Embedded in a warzone – Media Futures with war correspondent Matthew Green
November 16th, 2016
by Third Year Broadcast Journalism student, Emily Wilkes
On Tuesday 11th October, students from the school of Media and Communication gathered for a lecture with guest speaker Matt Green. Matt is a journalist, and most well known for his work as a war correspondent.
He first discussed starting out as a young journalist for Reuters, before being embedded in the US Army during the invasion of Iraq. He made the point that when you are a journalist, you must report from more than one perspective, the audience does not just want the journalists’ voice in a news piece. Therefore, Matt noted, as well as being embedded in the army, in the full army uniform, he also made the effort to put on civilian clothing to interact with the local Kandahari people. It is this effort that brings a journalist closer to their contributor, and is an effective way of interacting with different groups.
Matt Green also discussed, in brief, two of the books he has published, during his career as a journalist. The first follows his journey through Africa to meet Ugandan religious leader Joseph Kony, called “The Wizard of the Nile”. Green’s second, and most recent book follows the struggles of British soldiers after fighting in the Falklands and Northern Ireland, to name a few. Their untold stories surround the issues of mental health and alcoholism that arose when they returned from the frontline, including Post Traumatic Stress Disorder (PTSD). He cited part of his book where he spoke to a head psychiatrist in the military, who informed him that 90% of soldiers with mental health problems don’t come forward.
The talk itself was short, but the discussion was opened up to questions from students. When asked if being embedded can affect the independence of reporting, Green agreed that when going through hostile territory with an army, you do almost feel like a fellow combatant. He also said, soldiers use embedded reporters as an emotional outlet, often discussing their personal lives with them, which they maybe don’t want to discuss with fellow soldiers. In this way, a journalist can become very close to the people they are embedded with and therefore the independence of the report could be affected.
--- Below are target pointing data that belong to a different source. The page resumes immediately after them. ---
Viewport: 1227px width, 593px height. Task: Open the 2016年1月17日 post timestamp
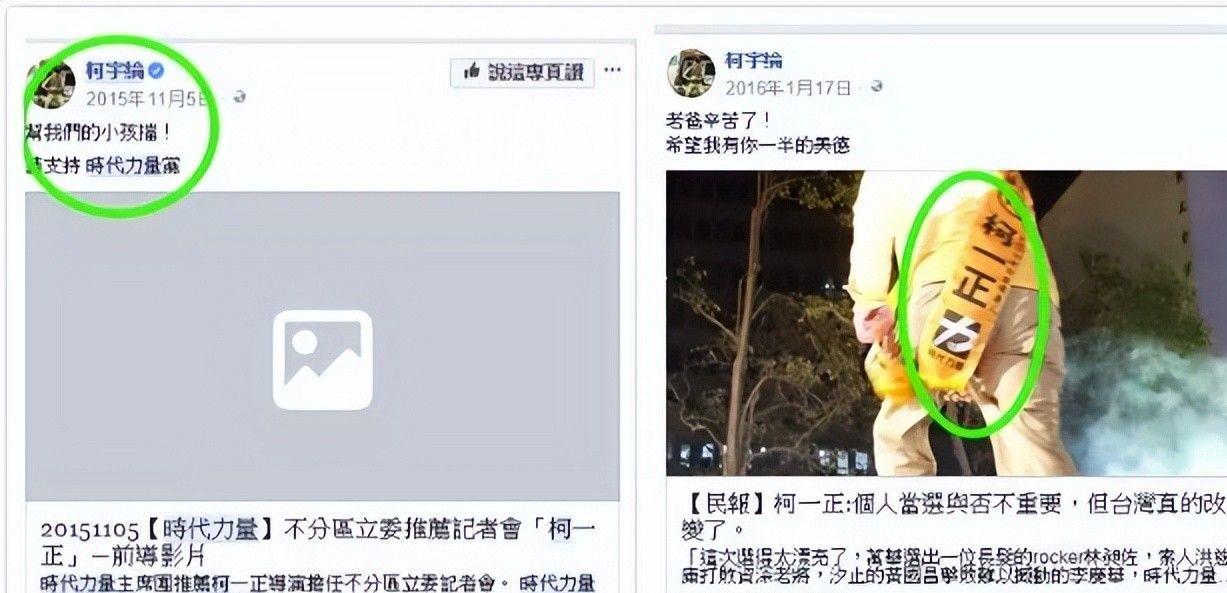click(789, 88)
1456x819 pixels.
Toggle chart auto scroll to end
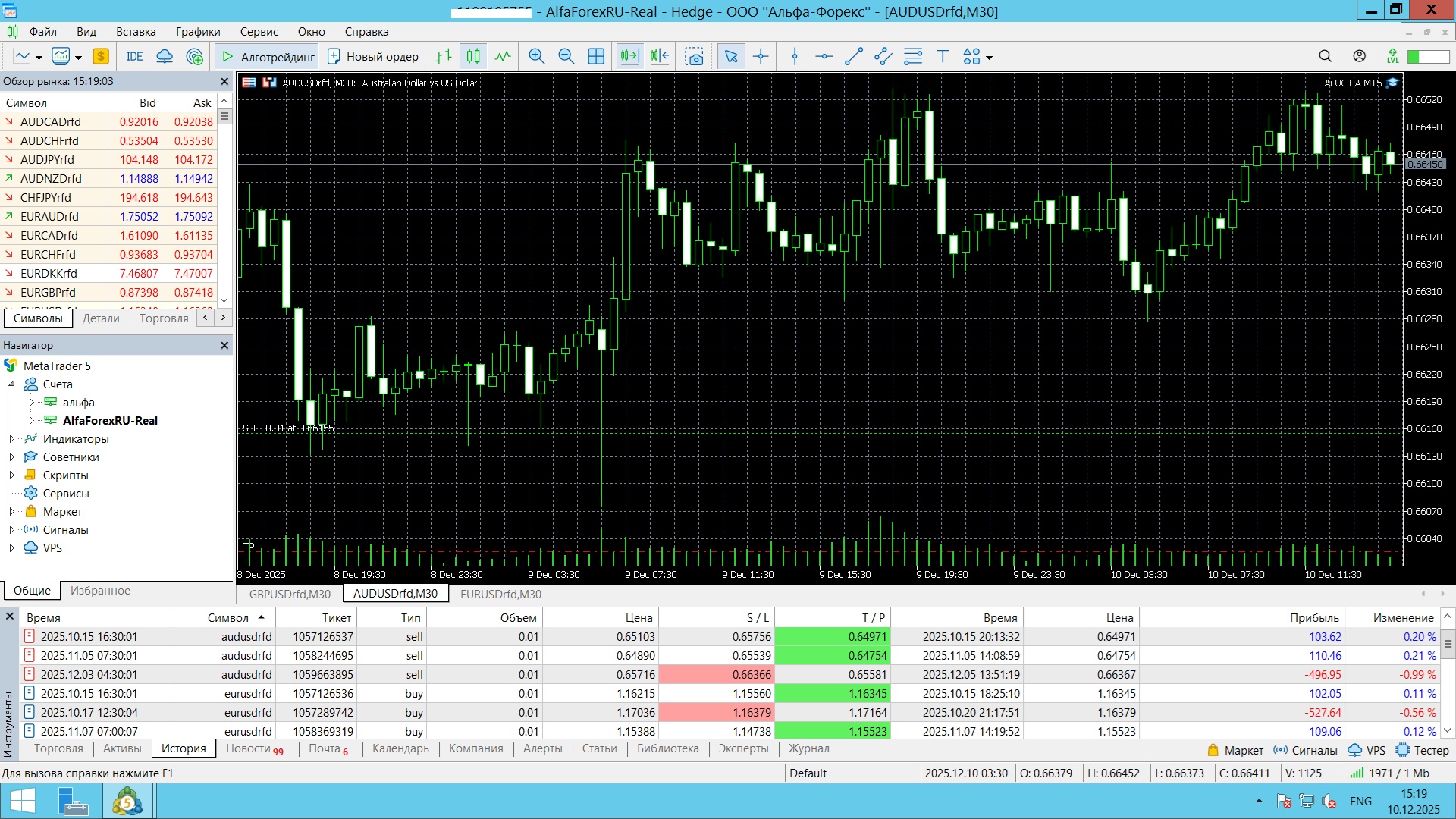click(x=629, y=56)
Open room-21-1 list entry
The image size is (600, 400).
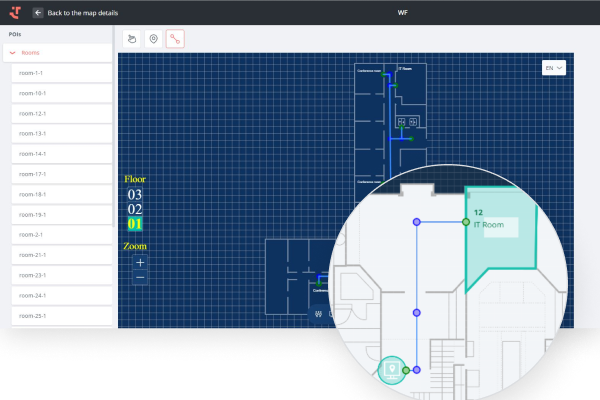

When questioned about his role as a freelance war correspondent, Green explained that it is unlikely that you will see journalists from big corporations embedded in war torn countries, and therefore this opens up the market to freelancers, who may be more willing to take big risks, while large corporations are more risk averse and health and safety conscious. This also means however, that big corporations are often using the content of a few embedded journalists. Green did agree that this could create an issue of the lack of diversity in stories and that it is something that needs to be considered, but argued that quite often journalists would report on the same stories similarly anyway.